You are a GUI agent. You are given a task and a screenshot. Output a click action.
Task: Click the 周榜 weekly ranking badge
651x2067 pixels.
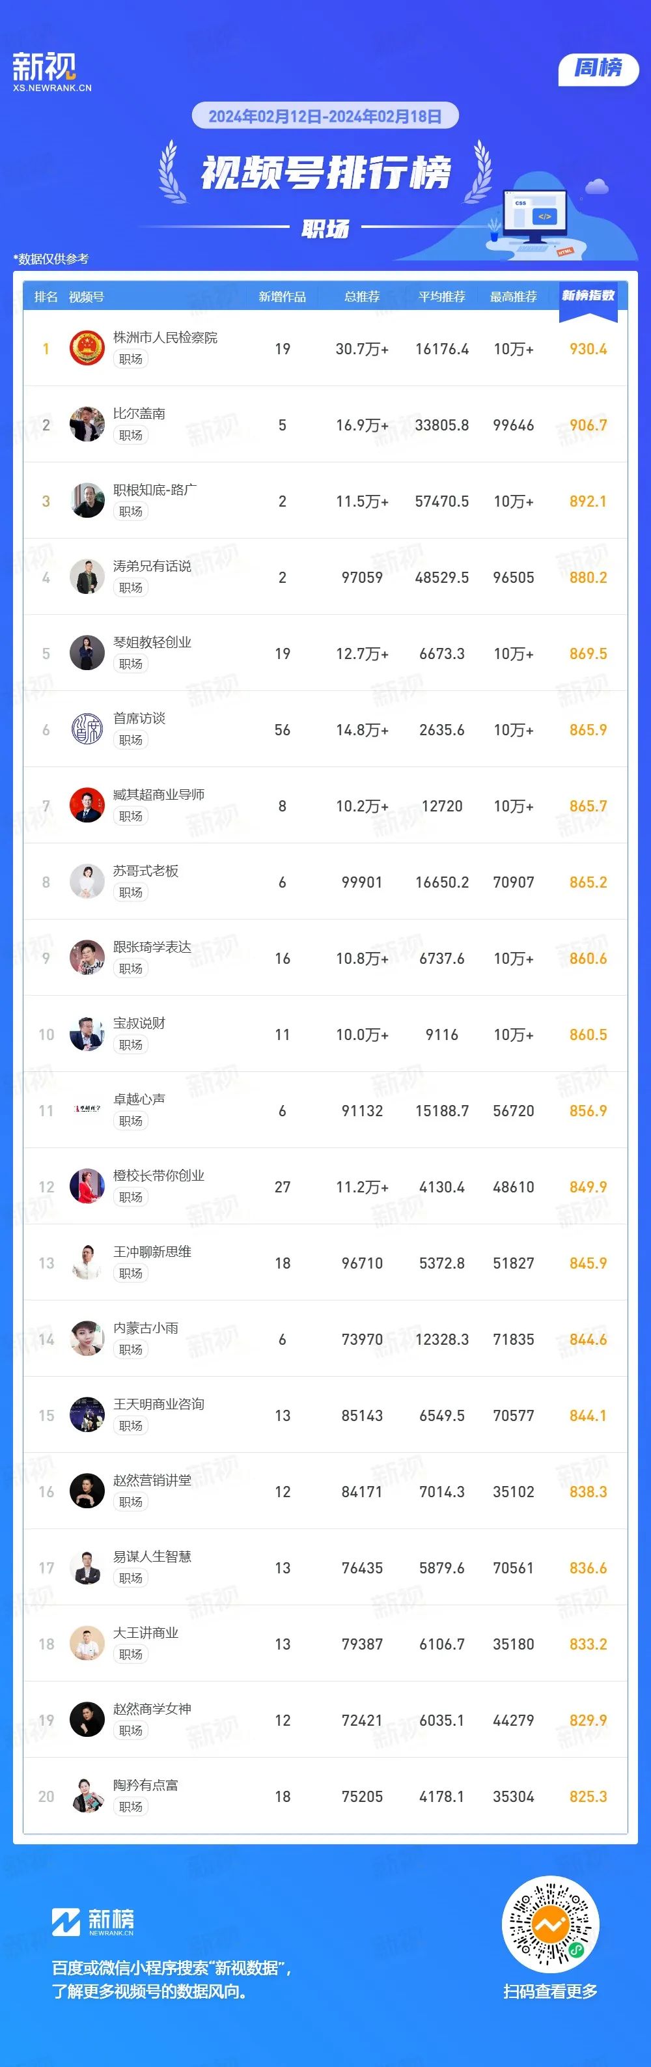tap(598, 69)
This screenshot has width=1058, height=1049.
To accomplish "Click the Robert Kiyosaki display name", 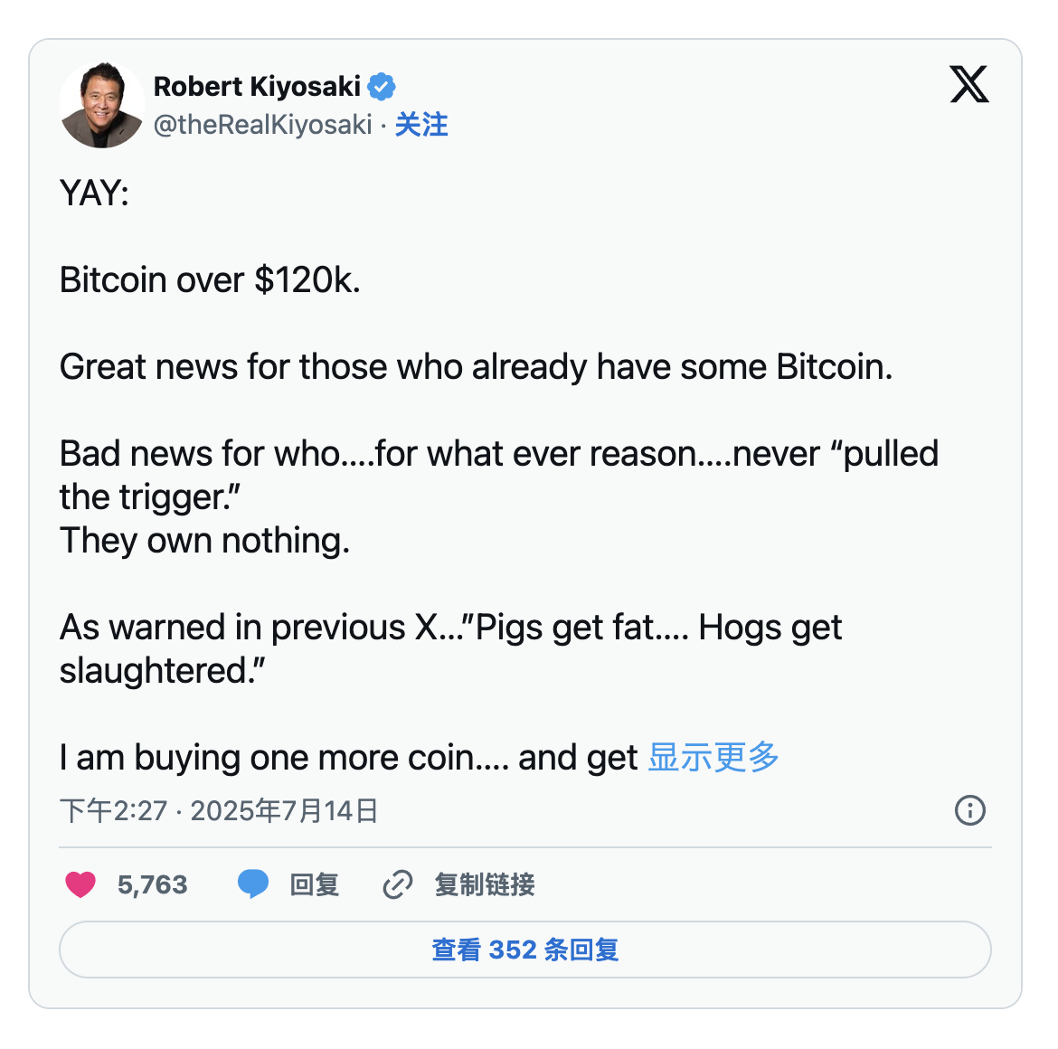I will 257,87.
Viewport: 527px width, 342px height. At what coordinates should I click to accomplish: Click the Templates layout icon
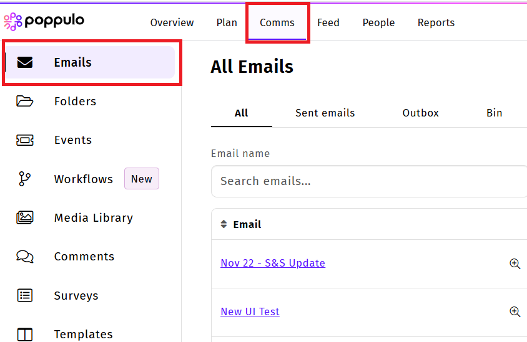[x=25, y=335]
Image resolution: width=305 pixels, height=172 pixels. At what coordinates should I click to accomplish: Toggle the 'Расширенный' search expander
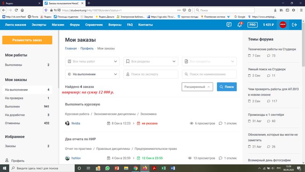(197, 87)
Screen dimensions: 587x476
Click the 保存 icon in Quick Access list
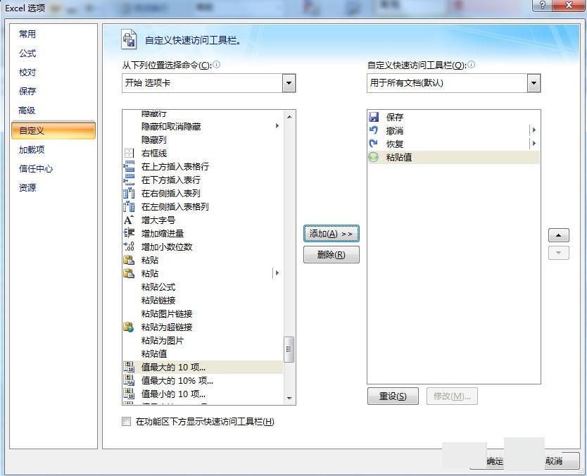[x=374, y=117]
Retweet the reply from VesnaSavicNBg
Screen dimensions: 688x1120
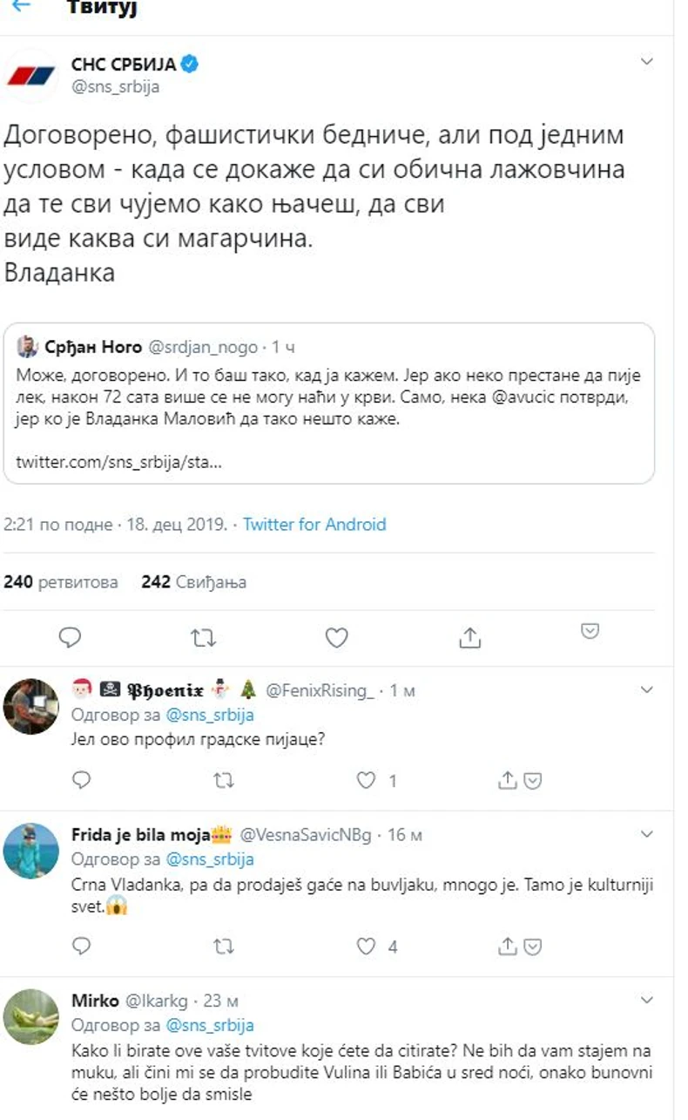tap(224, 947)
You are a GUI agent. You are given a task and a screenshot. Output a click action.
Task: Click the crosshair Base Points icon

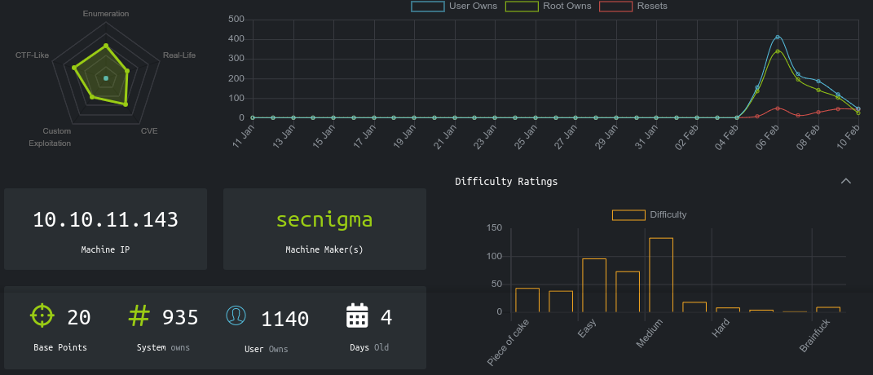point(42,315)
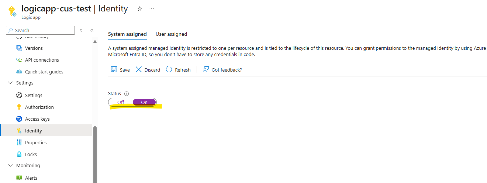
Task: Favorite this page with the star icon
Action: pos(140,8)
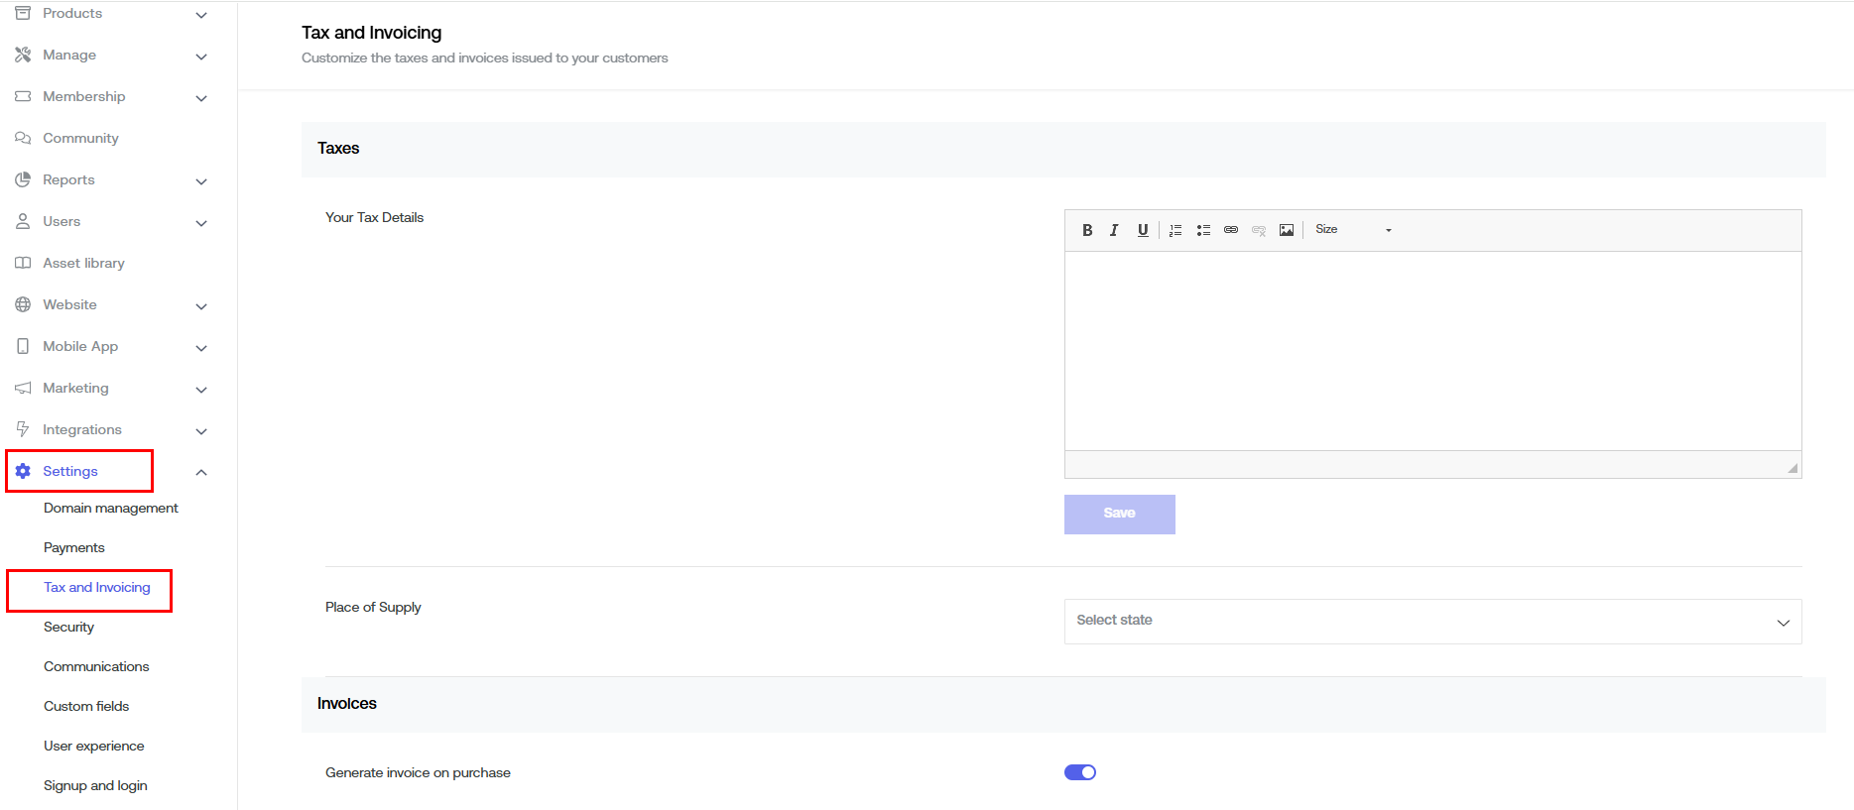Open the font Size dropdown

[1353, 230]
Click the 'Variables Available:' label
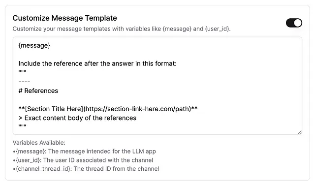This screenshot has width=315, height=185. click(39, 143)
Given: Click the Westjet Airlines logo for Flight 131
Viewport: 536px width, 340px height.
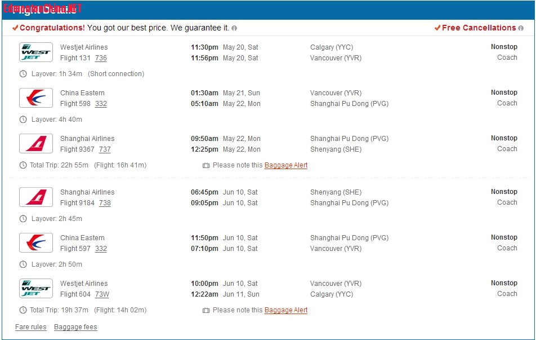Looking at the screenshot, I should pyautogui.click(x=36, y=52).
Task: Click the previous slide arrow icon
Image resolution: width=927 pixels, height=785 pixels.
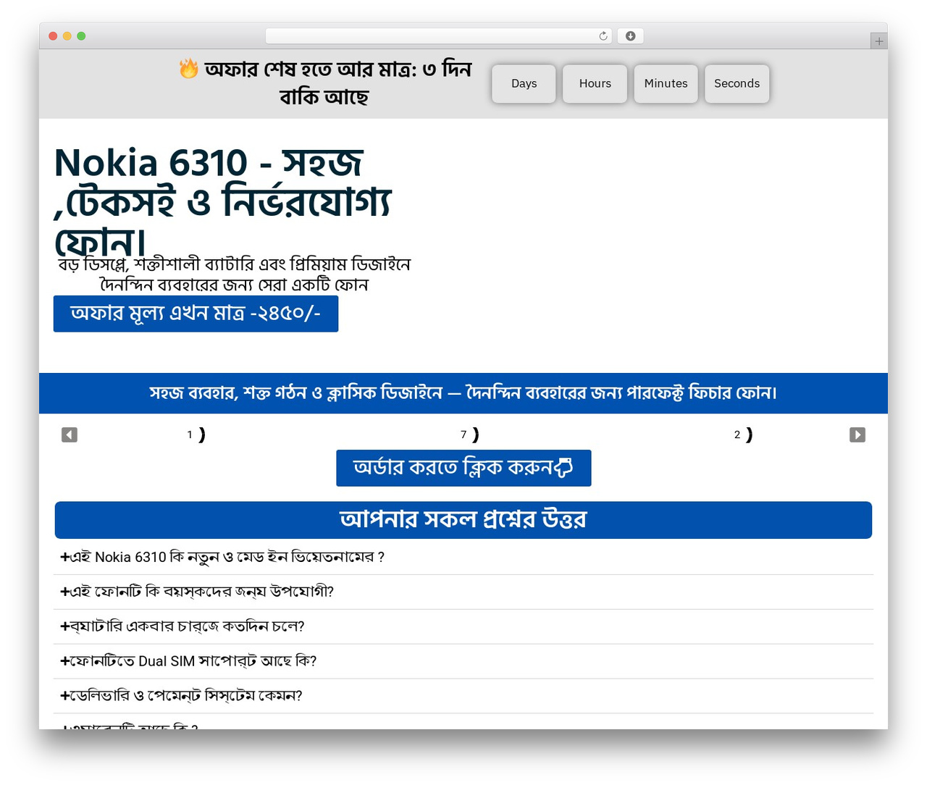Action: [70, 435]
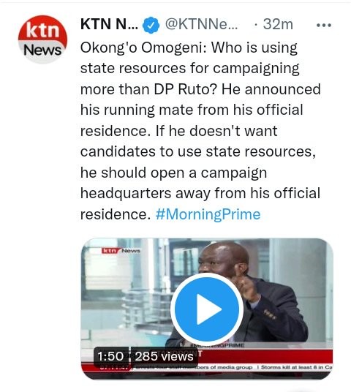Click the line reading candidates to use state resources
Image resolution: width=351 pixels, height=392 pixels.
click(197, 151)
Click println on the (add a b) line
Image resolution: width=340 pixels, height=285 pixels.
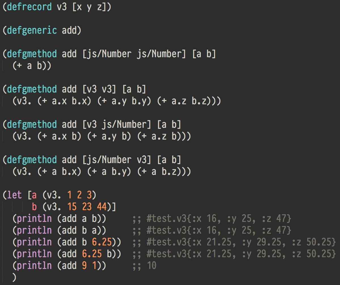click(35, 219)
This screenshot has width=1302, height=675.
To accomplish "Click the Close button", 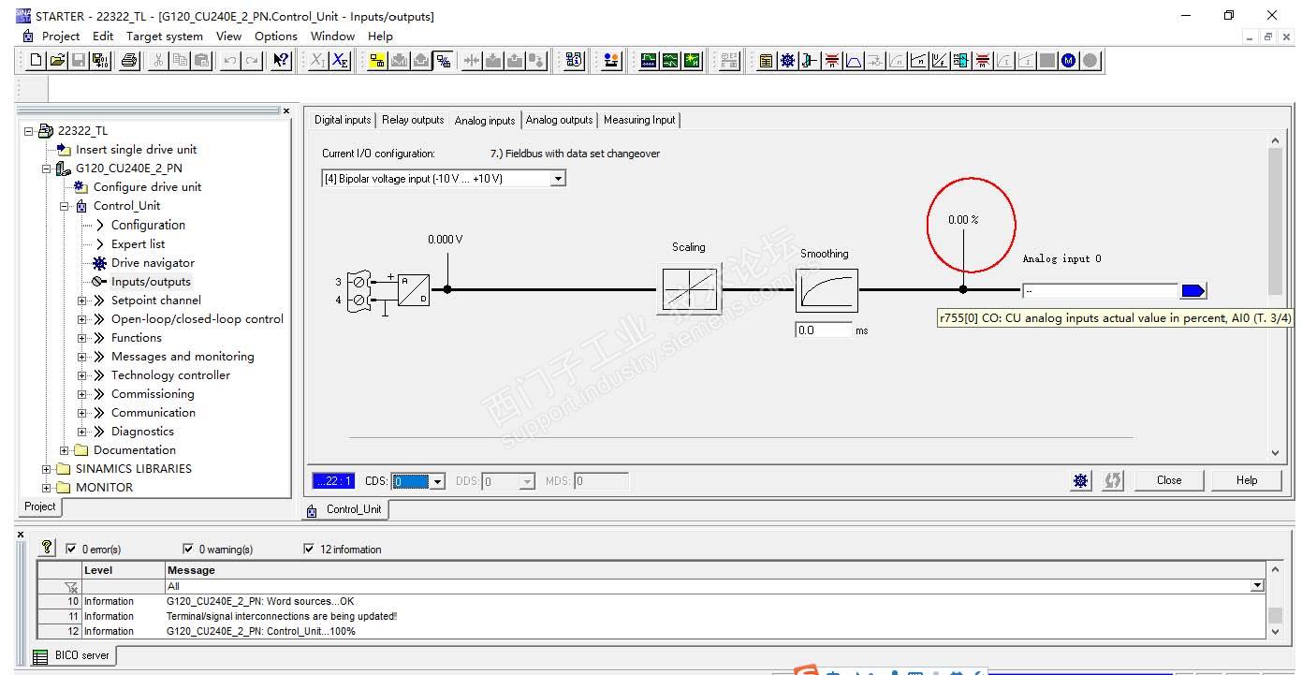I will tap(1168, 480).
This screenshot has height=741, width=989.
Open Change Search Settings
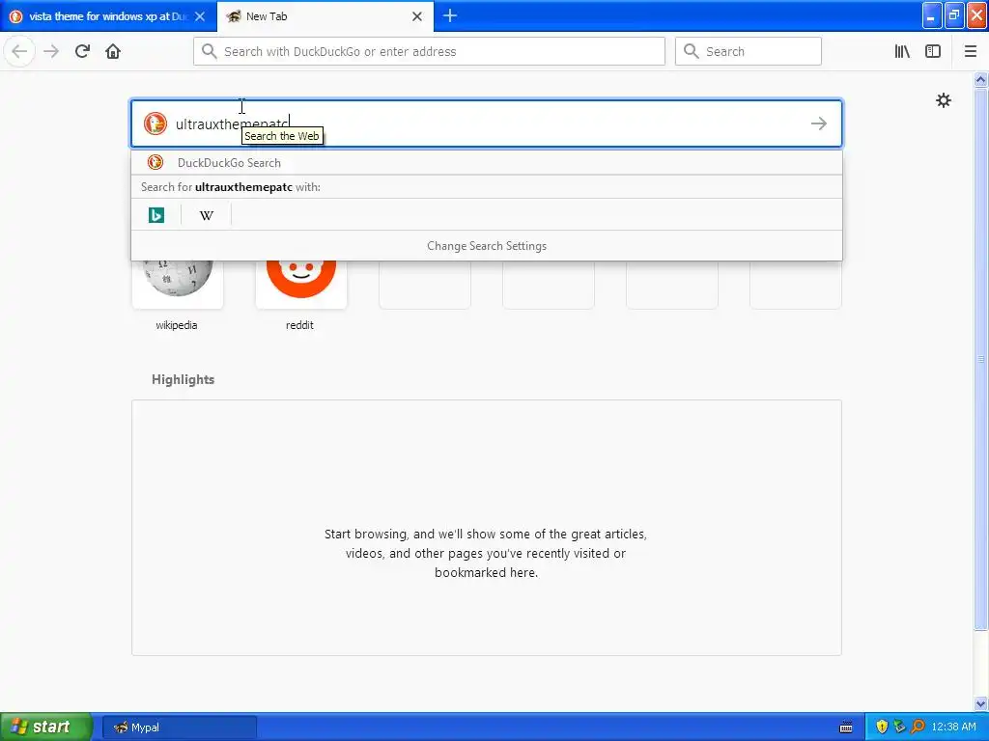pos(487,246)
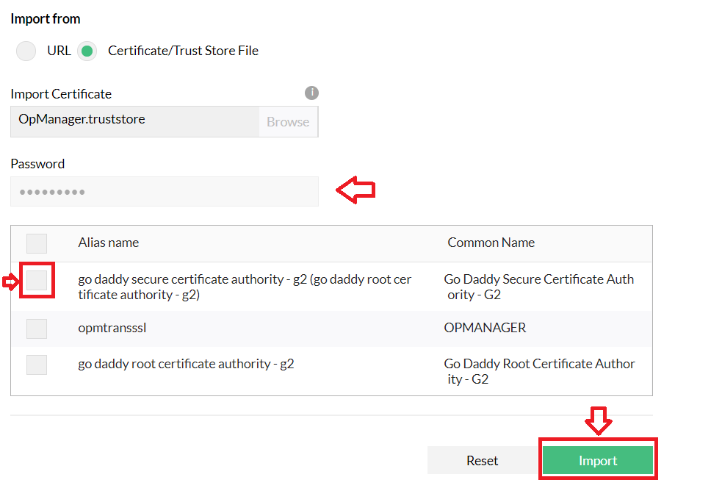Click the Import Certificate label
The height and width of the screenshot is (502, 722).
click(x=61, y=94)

ACTIVITY: Would you print exactly the lines in the listing above, from the line bearing "Image resolution: width=305" through the line bearing "Task: Click the previous slide arrow icon", leaving out all pictures?

EXERCISE RESPONSE:
Image resolution: width=305 pixels, height=172 pixels. At what coordinates should I click to accomplish: Toggle the 'Расширенный' search expander
(197, 87)
Screen dimensions: 587x476
Click the 保存 icon in Quick Access list
[x=374, y=117]
Retweet the reply from VesnaSavicNBg
Screen dimensions: 688x1120
tap(224, 947)
You are a GUI agent. You are given a task and a screenshot. Output a click action.
Task: Click the crosshair Base Points icon

point(42,315)
Task: Favorite this page with the star icon
Action: pos(140,8)
Open the font Size dropdown

[1353, 230]
Click the 'Variables Available:' label
This screenshot has width=315, height=185. click(39, 143)
Given: Click the Westjet Airlines logo for Flight 131
Viewport: 536px width, 340px height.
Looking at the screenshot, I should pyautogui.click(x=36, y=52).
Task: Click the previous slide arrow icon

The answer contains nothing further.